Input material Start Marker

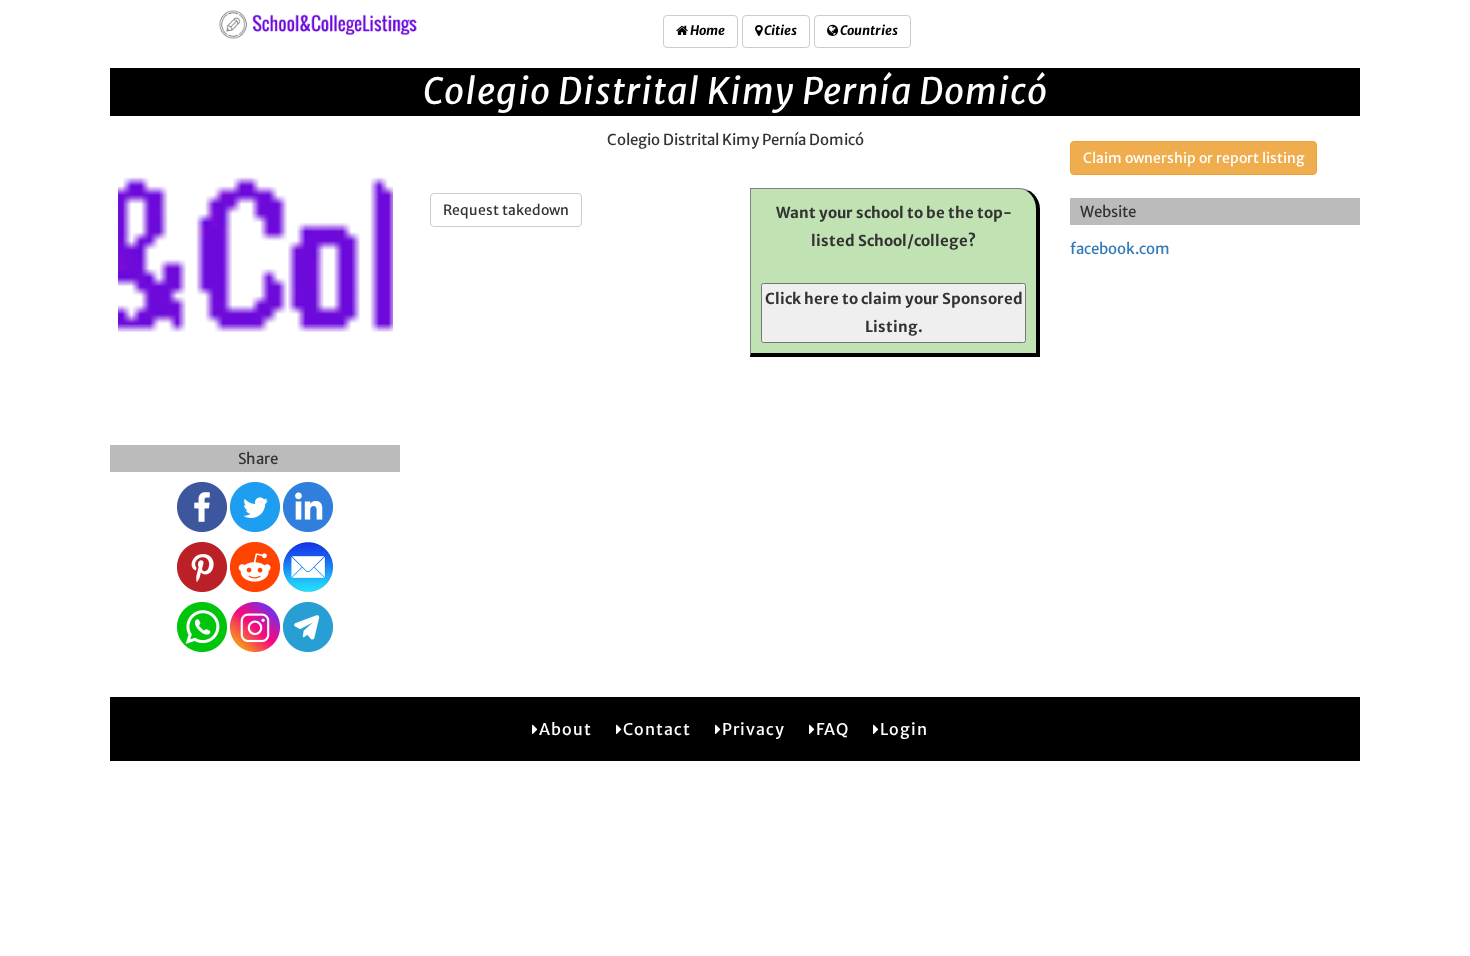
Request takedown (506, 210)
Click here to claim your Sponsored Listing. (894, 312)
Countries (868, 30)
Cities (779, 30)
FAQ (832, 729)
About (565, 729)
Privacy (753, 729)
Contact (657, 729)
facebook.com (1120, 248)
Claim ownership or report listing (1193, 158)
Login (904, 729)
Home (706, 30)
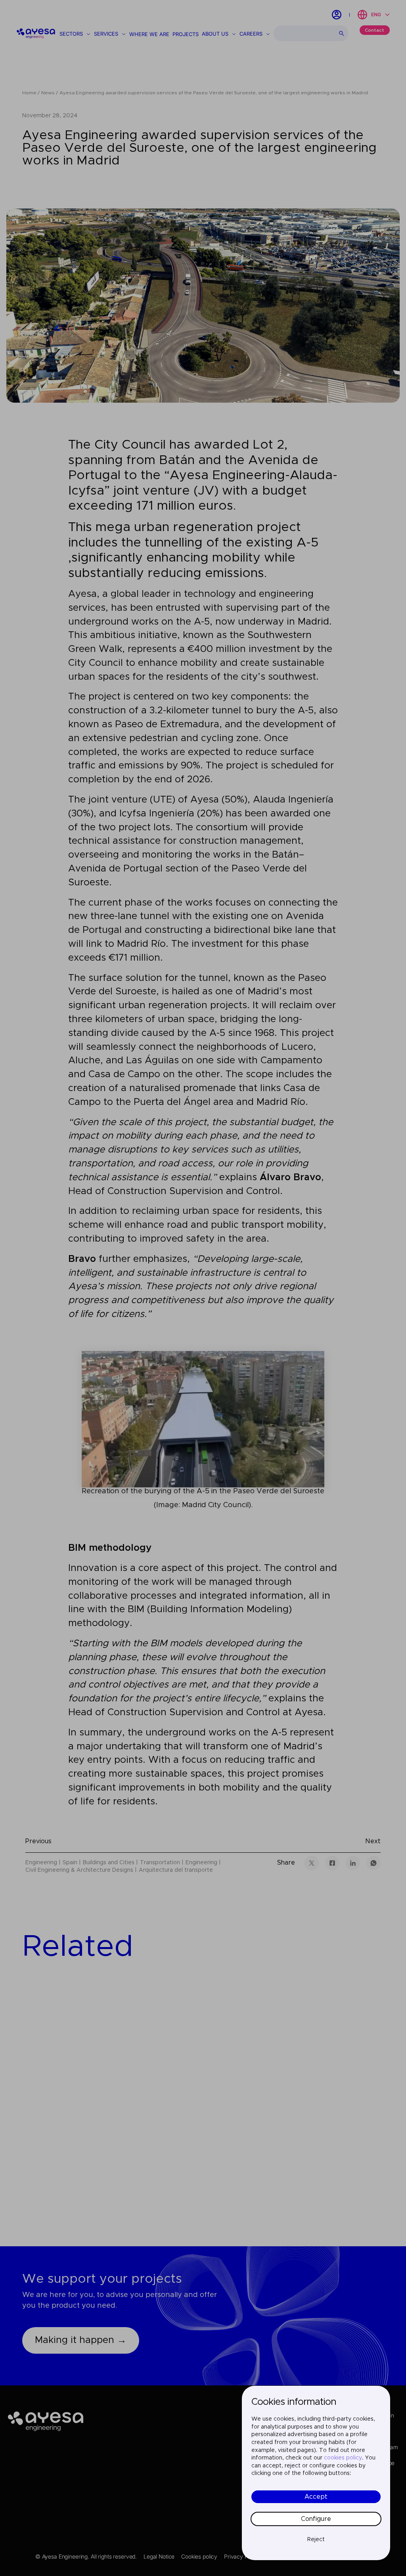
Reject (316, 2539)
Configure (316, 2519)
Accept (315, 2497)
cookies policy (343, 2458)
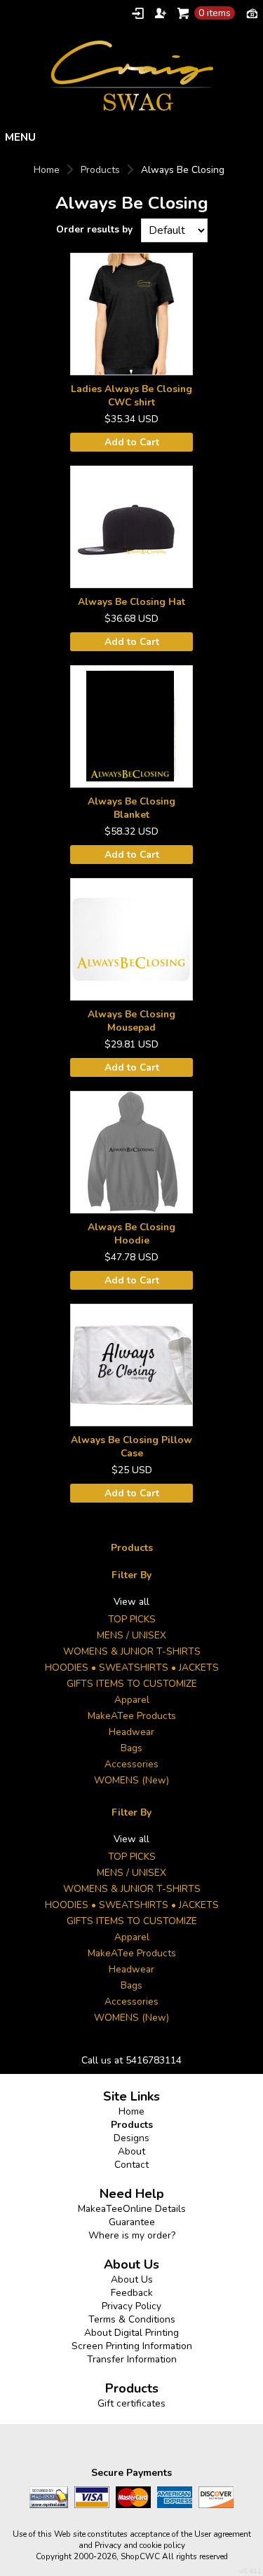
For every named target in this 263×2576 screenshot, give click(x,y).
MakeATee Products (132, 1715)
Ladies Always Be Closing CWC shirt (131, 395)
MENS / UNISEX (131, 1635)
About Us (132, 2279)
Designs (131, 2138)
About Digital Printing (131, 2332)
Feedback (132, 2292)
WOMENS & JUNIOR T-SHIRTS (132, 1651)
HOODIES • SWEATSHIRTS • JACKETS (132, 1667)
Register (160, 13)
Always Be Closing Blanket (131, 808)
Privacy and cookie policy (140, 2545)
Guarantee (132, 2222)
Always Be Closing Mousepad (131, 1021)
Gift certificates (131, 2403)
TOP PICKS (132, 1619)
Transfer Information (132, 2359)
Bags (131, 1748)
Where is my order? (131, 2235)
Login (138, 13)
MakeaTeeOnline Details (132, 2208)
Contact (131, 2164)
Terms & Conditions (131, 2319)
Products (100, 169)
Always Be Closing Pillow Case (131, 1446)
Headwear (131, 1732)
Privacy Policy (131, 2306)
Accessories (131, 1764)
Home (47, 169)
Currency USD (251, 12)
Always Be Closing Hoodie (131, 1233)
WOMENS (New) (131, 1780)
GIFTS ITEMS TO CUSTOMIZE (132, 1683)
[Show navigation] (131, 137)
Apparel (131, 1699)
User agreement (222, 2534)
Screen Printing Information (132, 2346)
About (131, 2151)
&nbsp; (131, 314)
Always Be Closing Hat (131, 601)
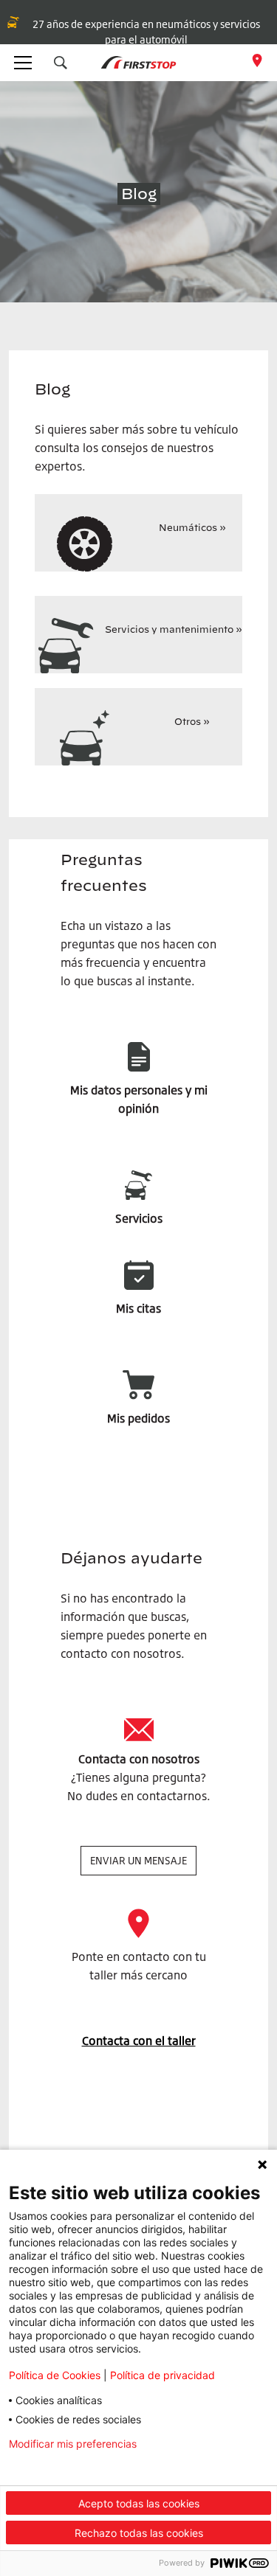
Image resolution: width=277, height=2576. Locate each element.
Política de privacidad (162, 2375)
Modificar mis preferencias (73, 2444)
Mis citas (138, 1308)
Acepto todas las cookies (138, 2503)
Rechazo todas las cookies (139, 2533)
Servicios (139, 1218)
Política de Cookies (54, 2375)
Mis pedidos (138, 1418)
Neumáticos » (192, 527)
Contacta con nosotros (138, 1759)
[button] (60, 62)
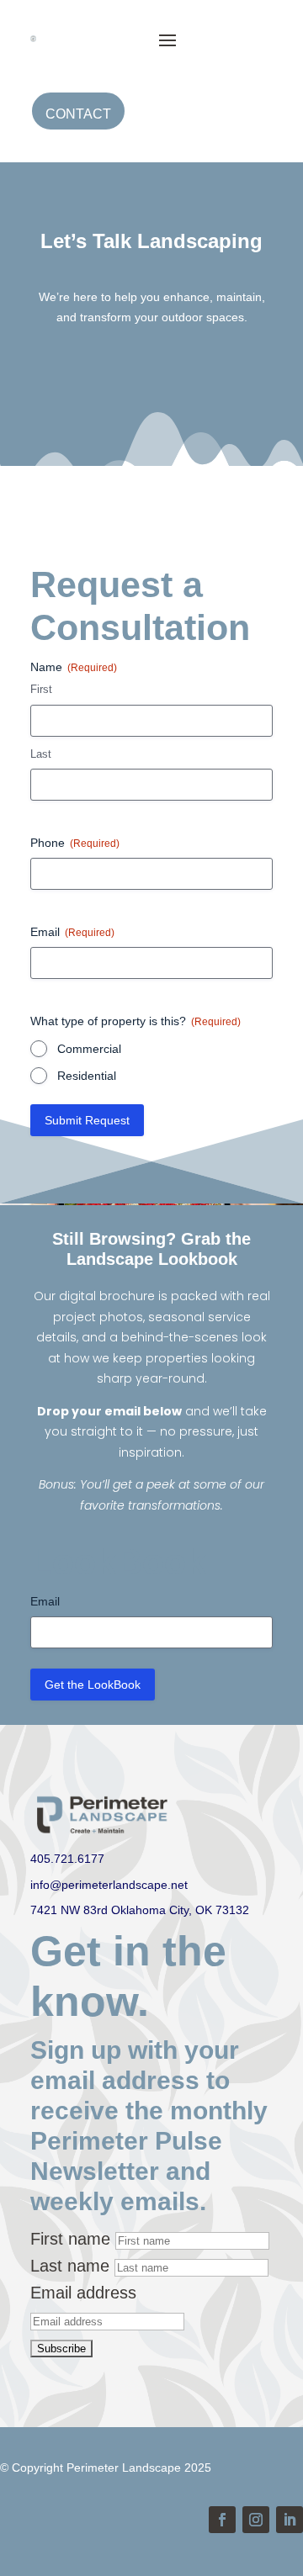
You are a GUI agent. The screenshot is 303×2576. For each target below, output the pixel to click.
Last (40, 754)
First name (70, 2239)
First (41, 689)
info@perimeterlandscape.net (109, 1884)
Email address (83, 2292)
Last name (69, 2265)
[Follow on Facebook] (222, 2519)
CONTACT (78, 114)
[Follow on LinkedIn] (289, 2519)
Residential (86, 1075)
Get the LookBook (93, 1684)
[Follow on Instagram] (255, 2519)
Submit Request (87, 1120)
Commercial (89, 1048)
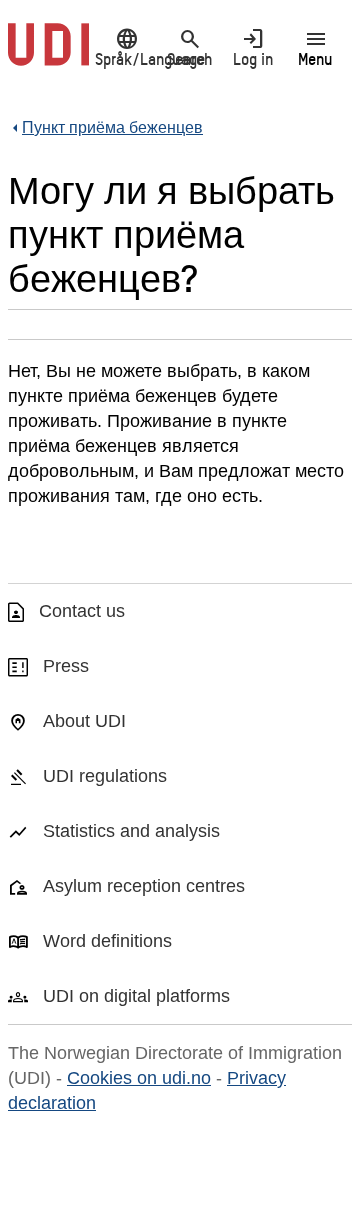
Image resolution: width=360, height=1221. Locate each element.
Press (66, 666)
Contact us (82, 611)
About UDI (84, 721)
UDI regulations (105, 776)
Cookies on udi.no (139, 1078)
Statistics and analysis (131, 831)
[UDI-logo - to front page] (48, 55)
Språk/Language (126, 47)
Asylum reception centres (144, 886)
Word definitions (107, 941)
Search (189, 47)
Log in (253, 47)
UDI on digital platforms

Input material End Marker

▶ **What the exercise asks**: Please transcribe every entry above exactly, leaving out any pictures.

▶ **Answer to this task**:
Request takedown (506, 210)
Click here to claim your Sponsored Listing. (894, 312)
Countries (868, 30)
Cities (779, 30)
FAQ (832, 729)
About (565, 729)
Privacy (753, 729)
Contact (657, 729)
facebook.com (1120, 248)
Claim ownership or report listing (1193, 158)
Login (904, 729)
Home (706, 30)
Reject (316, 2539)
Configure (316, 2519)
Accept (315, 2497)
cookies policy (343, 2458)
For every named target in this 263×2576 screenshot, give click(x,y).
MakeATee Products (132, 1715)
Ladies Always Be Closing CWC shirt (131, 395)
MENS / UNISEX (131, 1635)
About Us (132, 2279)
Designs (131, 2138)
About Digital Printing (131, 2332)
Feedback (132, 2292)
WOMENS & JUNIOR T-SHIRTS (132, 1651)
HOODIES • SWEATSHIRTS • JACKETS (132, 1667)
Register (160, 13)
Always Be Closing Blanket (131, 808)
Privacy and cookie policy (140, 2545)
Guarantee (132, 2222)
Always Be Closing Mousepad (131, 1021)
Gift certificates (131, 2403)
TOP PICKS (132, 1619)
Transfer Information (132, 2359)
Bags (131, 1748)
Where is my order? (131, 2235)
Login (138, 13)
MakeaTeeOnline Details (132, 2208)
Contact (131, 2164)
Terms & Conditions (131, 2319)
Products (100, 169)
Always Be Closing Pillow Case (131, 1446)
Headwear (131, 1732)
Privacy Policy (131, 2306)
Accessories (131, 1764)
Home (47, 169)
Currency USD (251, 12)
Always Be Closing Hoodie (131, 1233)
WOMENS (New) (131, 1780)
GIFTS ITEMS TO CUSTOMIZE (132, 1683)
[Show navigation] (131, 137)
Apparel (131, 1699)
User agreement (222, 2534)
Screen Printing Information (132, 2346)
About (131, 2151)
&nbsp; (131, 314)
Always Be Closing Hat (131, 601)
Image resolution: width=277, height=2576. Locate each element.
Política de privacidad (162, 2375)
Modificar mis preferencias (73, 2444)
Mis citas (138, 1308)
Acepto todas las cookies (138, 2503)
Rechazo todas las cookies (139, 2533)
Servicios (139, 1218)
Política de Cookies (54, 2375)
Mis pedidos (138, 1418)
Neumáticos » (192, 527)
Contacta con nosotros (138, 1759)
[button] (60, 62)
You are a GUI agent. The screenshot is 303×2576. For each target below, output the pixel to click.
Last (40, 754)
First name (70, 2239)
First (41, 689)
info@perimeterlandscape.net (109, 1884)
Email address (83, 2292)
Last name (69, 2265)
[Follow on Facebook] (222, 2519)
CONTACT (78, 114)
[Follow on LinkedIn] (289, 2519)
Residential (86, 1075)
Get the LookBook (93, 1684)
[Follow on Instagram] (255, 2519)
Submit Request (87, 1120)
Commercial (89, 1048)
Image resolution: width=360, height=1221. Locate each element.
Press (66, 666)
Contact us (82, 611)
About UDI (84, 721)
UDI regulations (105, 776)
Cookies on udi.no (139, 1078)
Statistics and analysis (131, 831)
[UDI-logo - to front page] (48, 55)
Språk/Language (126, 47)
Asylum reception centres (144, 886)
Word definitions (107, 941)
Search (189, 47)
Log in (253, 47)
UDI on digital platforms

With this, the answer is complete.